Dr. Manns’ current research interests include examining the implications of patient-borne costs on care and outcomes in chronic disease, examining the cost effectiveness of strategies and health care policies for managing patients with chronic disease, and assessing the adequacy of care for Albertans with diabetes, among other projects. He has experience in pharmaceutical priority setting, having served on provincial and national committees for drug evaluation, including a term as Chair of Canadian Expert Drug Advisory Committee from 2006-2008.
Dr. Manns is the President of the Canadian Society of Nephrology and principal investigator of a Canadian kidney disease knowledge translation network, guiding health policy for patients with kidney disease (www.CANN-NET.ca ). Dr. Manns teaches a graduate course in economic evaluation and supervises graduate students at all levels of training.
Dr. James Scholey
Dr. James Scholey is a Professor of Medicine and Physiology and a Physician Scientist in the Department of Medicine at the University of Toronto. He is also a Senior Scientist in the Toronto General Research Institute and a staff physician in the Division of Nephrology in the Department of Medicine at the University Health network and Mount Sinai Hospital.

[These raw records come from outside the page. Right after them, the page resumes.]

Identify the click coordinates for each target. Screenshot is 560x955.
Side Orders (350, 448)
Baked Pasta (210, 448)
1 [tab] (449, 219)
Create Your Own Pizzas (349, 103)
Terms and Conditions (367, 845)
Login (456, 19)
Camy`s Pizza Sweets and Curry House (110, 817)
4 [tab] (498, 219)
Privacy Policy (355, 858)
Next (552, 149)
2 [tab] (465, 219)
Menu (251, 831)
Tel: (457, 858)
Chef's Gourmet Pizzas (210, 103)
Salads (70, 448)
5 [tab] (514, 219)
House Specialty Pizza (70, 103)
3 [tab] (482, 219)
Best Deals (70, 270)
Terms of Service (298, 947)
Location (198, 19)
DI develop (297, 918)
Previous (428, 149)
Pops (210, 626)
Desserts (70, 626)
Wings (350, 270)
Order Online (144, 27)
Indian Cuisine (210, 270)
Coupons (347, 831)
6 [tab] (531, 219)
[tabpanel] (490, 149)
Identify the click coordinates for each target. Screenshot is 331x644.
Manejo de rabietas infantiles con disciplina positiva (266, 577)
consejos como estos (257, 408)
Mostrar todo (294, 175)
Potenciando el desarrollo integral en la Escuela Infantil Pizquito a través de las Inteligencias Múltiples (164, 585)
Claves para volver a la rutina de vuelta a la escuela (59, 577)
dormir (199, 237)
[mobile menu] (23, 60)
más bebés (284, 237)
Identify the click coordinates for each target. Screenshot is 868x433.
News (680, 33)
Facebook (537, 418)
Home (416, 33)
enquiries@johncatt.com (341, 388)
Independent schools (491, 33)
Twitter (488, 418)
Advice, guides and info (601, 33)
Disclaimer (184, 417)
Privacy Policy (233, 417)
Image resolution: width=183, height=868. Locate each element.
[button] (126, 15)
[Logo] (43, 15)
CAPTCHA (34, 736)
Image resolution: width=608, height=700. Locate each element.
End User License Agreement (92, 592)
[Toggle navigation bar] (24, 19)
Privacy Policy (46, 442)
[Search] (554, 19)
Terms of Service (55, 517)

Dr. Scholey’s research focuses on mechanism(s) responsible for the progression of chronic kidney disease with a special interest in diabetic nephropathy and the renin angiotensin system. His laboratory employs cell-based and murine models of kidney injury. He also has a longstanding interest in the physiology of human diabetic kidney hyperfiltration and the impact of proteinuria on the progression of glomerulonephritis.
Dr. Scholey’s research program in Can-SOLVE CKD is focused on the identification of kidney risk in youth with diabetes mellitus. These studies are a collaborative effort with researchers at the Hospital for Sick Children in Toronto and researchers at the Children’s Hospital Research Institute in Winnipeg.